The first instance of iodide pills as thyroid blocker

The first instance of potassium iodide being used as thyroid protection against radiation came in 1979 in the wake of the Three Mile Island accident. According to the United States Nuclear Regulatory Commission, on March 28, 1979, one of the reactors at the Three Mile Island nuclear facility located near Middletown, Pennsylvania — just down the Susquehanna River from the Harrisburg, the state capital — suffered a partial meltdown. Small amounts of radiation were released in the incident, but they ​​"had no detectable health effects on plant workers or the public."

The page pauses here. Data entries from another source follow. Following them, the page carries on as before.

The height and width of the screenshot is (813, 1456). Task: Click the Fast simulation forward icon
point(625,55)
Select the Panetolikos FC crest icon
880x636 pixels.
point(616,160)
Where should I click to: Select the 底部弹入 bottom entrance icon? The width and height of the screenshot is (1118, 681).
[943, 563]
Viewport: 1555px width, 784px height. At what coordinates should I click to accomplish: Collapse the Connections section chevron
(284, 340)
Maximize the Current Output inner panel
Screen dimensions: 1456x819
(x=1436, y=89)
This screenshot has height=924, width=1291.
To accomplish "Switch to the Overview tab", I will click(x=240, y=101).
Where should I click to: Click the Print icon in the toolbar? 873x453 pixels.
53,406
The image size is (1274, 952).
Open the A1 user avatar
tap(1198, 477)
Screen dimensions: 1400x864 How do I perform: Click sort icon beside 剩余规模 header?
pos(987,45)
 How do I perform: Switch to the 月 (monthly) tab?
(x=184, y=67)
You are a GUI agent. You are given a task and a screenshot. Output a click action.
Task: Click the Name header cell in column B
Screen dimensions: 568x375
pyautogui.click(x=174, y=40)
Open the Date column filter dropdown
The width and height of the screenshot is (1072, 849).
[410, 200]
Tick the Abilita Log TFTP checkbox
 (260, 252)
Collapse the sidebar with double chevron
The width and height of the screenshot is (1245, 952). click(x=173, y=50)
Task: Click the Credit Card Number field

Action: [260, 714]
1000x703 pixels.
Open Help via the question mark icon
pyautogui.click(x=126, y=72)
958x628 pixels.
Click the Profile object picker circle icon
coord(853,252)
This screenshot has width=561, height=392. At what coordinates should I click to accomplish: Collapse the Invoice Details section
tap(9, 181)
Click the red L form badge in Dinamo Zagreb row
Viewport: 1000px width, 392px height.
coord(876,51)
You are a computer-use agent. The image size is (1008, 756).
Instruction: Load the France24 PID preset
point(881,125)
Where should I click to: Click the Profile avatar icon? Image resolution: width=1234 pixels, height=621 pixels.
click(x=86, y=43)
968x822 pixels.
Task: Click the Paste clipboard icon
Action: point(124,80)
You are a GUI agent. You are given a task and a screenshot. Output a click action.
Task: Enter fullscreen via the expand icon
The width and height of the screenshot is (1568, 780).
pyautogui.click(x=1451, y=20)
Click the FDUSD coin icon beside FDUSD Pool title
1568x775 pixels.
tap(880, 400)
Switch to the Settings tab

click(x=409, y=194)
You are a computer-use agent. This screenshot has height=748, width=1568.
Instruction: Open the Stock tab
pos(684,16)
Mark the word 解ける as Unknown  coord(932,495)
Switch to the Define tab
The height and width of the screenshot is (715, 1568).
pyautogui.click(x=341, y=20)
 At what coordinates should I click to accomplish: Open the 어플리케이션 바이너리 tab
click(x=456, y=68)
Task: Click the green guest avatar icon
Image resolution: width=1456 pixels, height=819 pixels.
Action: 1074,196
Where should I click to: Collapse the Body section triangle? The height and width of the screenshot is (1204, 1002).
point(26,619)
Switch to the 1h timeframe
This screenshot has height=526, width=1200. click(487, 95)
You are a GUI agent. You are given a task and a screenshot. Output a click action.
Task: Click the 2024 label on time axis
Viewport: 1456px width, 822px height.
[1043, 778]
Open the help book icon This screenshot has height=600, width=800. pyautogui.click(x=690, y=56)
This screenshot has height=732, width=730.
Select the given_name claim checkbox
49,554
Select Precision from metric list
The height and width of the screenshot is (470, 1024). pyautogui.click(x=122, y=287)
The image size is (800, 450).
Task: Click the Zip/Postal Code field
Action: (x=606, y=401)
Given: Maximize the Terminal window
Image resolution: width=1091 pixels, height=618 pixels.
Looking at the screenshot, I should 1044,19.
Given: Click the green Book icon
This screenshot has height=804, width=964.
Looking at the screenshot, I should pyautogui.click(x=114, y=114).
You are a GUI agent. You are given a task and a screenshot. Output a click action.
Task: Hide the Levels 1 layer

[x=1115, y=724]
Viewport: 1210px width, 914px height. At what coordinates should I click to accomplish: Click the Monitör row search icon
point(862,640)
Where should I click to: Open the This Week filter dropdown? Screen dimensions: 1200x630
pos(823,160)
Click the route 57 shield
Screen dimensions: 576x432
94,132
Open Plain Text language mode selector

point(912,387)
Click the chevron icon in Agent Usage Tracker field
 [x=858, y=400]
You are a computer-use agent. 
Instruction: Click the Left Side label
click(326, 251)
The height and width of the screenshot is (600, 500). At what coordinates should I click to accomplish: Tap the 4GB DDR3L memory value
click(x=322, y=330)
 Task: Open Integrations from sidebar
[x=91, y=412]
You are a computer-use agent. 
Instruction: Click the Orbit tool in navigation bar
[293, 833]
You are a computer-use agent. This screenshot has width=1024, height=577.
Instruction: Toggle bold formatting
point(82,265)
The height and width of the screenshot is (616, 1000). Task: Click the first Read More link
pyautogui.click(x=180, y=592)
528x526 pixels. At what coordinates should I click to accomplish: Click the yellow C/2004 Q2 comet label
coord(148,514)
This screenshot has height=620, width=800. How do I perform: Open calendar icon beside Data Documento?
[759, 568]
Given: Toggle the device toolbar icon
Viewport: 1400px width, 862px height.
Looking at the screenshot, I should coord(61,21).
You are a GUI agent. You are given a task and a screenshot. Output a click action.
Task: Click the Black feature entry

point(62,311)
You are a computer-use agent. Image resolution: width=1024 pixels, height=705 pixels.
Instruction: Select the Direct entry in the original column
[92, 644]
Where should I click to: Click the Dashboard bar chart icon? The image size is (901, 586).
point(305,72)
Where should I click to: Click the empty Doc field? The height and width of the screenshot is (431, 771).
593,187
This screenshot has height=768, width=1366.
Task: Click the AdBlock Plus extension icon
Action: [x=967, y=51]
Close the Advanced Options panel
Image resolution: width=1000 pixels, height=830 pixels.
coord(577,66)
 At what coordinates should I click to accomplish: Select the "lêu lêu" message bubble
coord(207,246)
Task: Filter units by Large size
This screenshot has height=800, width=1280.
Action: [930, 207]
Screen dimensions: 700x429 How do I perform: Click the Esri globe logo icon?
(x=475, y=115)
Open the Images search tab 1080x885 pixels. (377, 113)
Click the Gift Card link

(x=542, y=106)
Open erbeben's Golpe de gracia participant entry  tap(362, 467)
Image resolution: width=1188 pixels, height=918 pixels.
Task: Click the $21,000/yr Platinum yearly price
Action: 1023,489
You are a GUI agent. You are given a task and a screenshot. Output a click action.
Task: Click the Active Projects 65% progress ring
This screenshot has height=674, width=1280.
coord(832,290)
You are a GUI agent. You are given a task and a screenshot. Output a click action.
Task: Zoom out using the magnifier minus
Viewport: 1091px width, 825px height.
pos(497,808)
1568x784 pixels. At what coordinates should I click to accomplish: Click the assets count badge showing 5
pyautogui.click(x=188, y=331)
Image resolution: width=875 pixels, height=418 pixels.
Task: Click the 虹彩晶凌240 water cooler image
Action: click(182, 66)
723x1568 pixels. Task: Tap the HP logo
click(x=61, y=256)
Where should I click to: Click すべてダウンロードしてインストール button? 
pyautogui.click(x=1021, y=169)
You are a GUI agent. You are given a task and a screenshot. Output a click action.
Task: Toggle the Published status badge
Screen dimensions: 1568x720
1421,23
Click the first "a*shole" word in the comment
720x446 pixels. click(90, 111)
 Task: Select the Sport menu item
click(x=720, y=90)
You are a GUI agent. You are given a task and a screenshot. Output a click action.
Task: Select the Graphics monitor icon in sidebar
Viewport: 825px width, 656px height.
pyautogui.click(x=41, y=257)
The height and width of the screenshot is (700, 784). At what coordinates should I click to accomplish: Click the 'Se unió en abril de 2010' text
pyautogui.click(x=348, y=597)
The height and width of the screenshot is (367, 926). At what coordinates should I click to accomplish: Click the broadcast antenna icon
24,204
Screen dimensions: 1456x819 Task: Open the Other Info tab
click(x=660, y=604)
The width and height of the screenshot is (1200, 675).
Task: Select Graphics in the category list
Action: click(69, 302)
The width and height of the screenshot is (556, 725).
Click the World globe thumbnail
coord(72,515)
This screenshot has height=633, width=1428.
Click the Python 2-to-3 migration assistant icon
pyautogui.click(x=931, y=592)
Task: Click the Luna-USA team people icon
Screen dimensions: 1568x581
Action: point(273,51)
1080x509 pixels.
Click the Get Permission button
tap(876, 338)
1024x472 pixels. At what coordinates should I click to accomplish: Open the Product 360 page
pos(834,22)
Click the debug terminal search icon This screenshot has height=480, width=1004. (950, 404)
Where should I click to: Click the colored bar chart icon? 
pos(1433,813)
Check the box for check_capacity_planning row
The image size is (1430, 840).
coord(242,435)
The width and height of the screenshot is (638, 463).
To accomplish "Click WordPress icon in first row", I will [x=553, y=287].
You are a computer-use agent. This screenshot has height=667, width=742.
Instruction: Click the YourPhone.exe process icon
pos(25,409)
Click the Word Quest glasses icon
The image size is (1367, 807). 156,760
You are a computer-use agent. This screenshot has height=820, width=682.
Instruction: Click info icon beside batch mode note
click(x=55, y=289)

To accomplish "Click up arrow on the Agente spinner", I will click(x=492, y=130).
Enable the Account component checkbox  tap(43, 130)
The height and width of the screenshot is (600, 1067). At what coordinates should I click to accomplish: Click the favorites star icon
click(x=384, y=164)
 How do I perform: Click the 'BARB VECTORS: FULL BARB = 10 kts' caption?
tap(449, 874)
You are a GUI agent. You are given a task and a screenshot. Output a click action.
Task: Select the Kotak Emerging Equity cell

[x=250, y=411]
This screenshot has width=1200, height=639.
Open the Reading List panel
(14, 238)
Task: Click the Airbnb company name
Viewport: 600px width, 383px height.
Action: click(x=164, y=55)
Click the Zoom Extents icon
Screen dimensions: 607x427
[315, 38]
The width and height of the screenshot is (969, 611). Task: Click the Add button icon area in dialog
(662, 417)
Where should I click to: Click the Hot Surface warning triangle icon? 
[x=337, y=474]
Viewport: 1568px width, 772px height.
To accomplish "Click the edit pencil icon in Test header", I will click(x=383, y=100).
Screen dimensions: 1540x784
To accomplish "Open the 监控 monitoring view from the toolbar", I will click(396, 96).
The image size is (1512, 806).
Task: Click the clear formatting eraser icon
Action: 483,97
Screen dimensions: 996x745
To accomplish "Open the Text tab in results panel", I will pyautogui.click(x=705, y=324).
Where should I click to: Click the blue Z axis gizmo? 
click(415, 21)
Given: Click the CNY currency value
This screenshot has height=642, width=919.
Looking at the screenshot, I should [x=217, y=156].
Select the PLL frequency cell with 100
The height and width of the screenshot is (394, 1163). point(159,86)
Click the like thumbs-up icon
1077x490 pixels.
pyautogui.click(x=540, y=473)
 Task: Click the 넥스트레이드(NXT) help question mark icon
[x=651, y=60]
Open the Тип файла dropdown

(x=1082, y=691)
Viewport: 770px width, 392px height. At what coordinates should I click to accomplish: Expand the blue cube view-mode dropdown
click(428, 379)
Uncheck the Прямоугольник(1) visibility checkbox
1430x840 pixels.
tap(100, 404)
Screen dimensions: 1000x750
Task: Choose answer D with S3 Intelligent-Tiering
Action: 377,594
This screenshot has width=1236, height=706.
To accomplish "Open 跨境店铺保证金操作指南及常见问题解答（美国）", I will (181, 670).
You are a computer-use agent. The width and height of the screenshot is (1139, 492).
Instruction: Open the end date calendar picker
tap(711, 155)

According to the National Library of Medicine, this led to the idea of using potassium iodide to protect against radioiodide absorption by the thyroid, but the problem was there weren't enough commercially produced potassium iodide pills to protect the large number of people who would be affected by any future incidents. The Food and Drug Administration decided to oversee the manufacturing and stockpiling of enough potassium iodide to protect up to 1 million people in the event of a large-scale nuclear incident.

Potassium iodide within other nuclear disasters

A few years after the Three Mile Island incident, potassium iodide was put into use following the far more damaging Chernobyl disaster. According to Newsweek, the 1986 incident involved a massive release of radioactive material after an explosion at the nuclear power plant.

This included radioactive iodine isotopes which caused an increase in thyroid cancer cases, especially in children, whose thyroid glands have a greater tendency to absorb the radioactive isotopes. Even after more than 30 years, there are still a higher than normal number of thyroid cancer cases in the area.

According to the National Library of Medicine, following the 2011 Fukushima Daiichi accident, in which the Japanese plant's three reactors all had meltdowns and released large amounts of radioactive materials — the result of damage sustained by a massive earthquake and tsunami — measures for maintaining help were discussed, one of which was distributing potassium iodide pills to the public.